Mon grand-père c’était celui qui me racontait toujours, depuis mon entrée à l’EPF que pendant ses études il avait fait un stage chez MATRA et qu’il y avait une fille ingénieur de l’EPF qui malgré le fait que c’était une fille était vraiment forte quoi.
Mon grand-père c’est celui qui même dans les pires moments arrivait toujours à faire une blague. Toujours sur les maths bien sûr. Pour tout cela, je pense vous avoir convaincu qu’il n’était pas un simple lien familial mais un vrai modèle, une source d’inspiration qui m’aura transmis tant de choses et de valeurs. J’ai ici cité ce qu’il était pour moi par des exemples de la vie, il y en a tellement d’autres ….

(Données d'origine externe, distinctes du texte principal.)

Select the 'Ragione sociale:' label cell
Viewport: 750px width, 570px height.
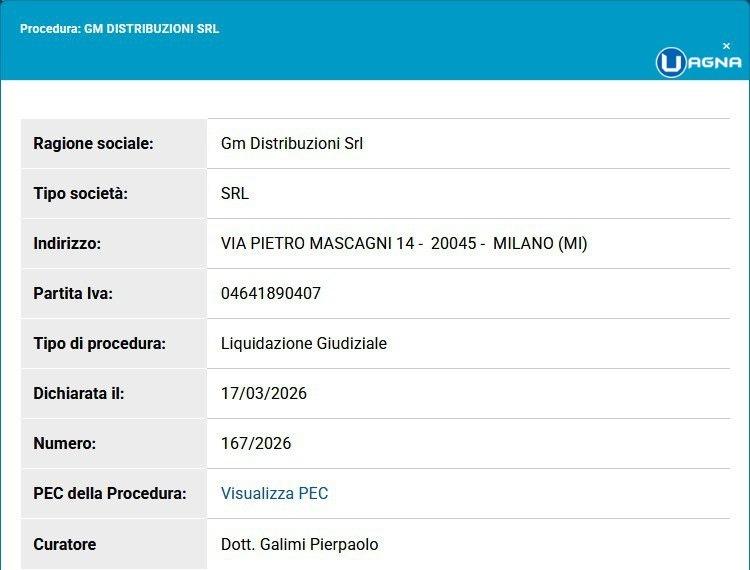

Mais il me faudrait bien plus que cet éloge pour vous les conter tous. Je pense donc en être arrivé à la conclusion de ma démonstration mathématique : - Papi, mon grand-père était aimé par ses petits-enfants, par moi. Je m’excuse d’ailleurs auprès de lui pour cette démonstration peu rigoureuse mais qui je le pense vient du cœur. J’ai eu l’occasion de le voir une dernière fois à l’hôpital avant qu’il ne parte où je suis resté longuement avec lui à lui raconter nos histoires et à lui dire à quel point il comptait pour moi. Il était inconscient mais j’aime à penser qu’il m’a entendu.
Mon grand-père me rendait fier et j’espère l’avoir rendu fier à mon tour. Papi tu n’es plus là mais je t’aime et je le dis au présent car sache le je t’aimerai toute ma vie.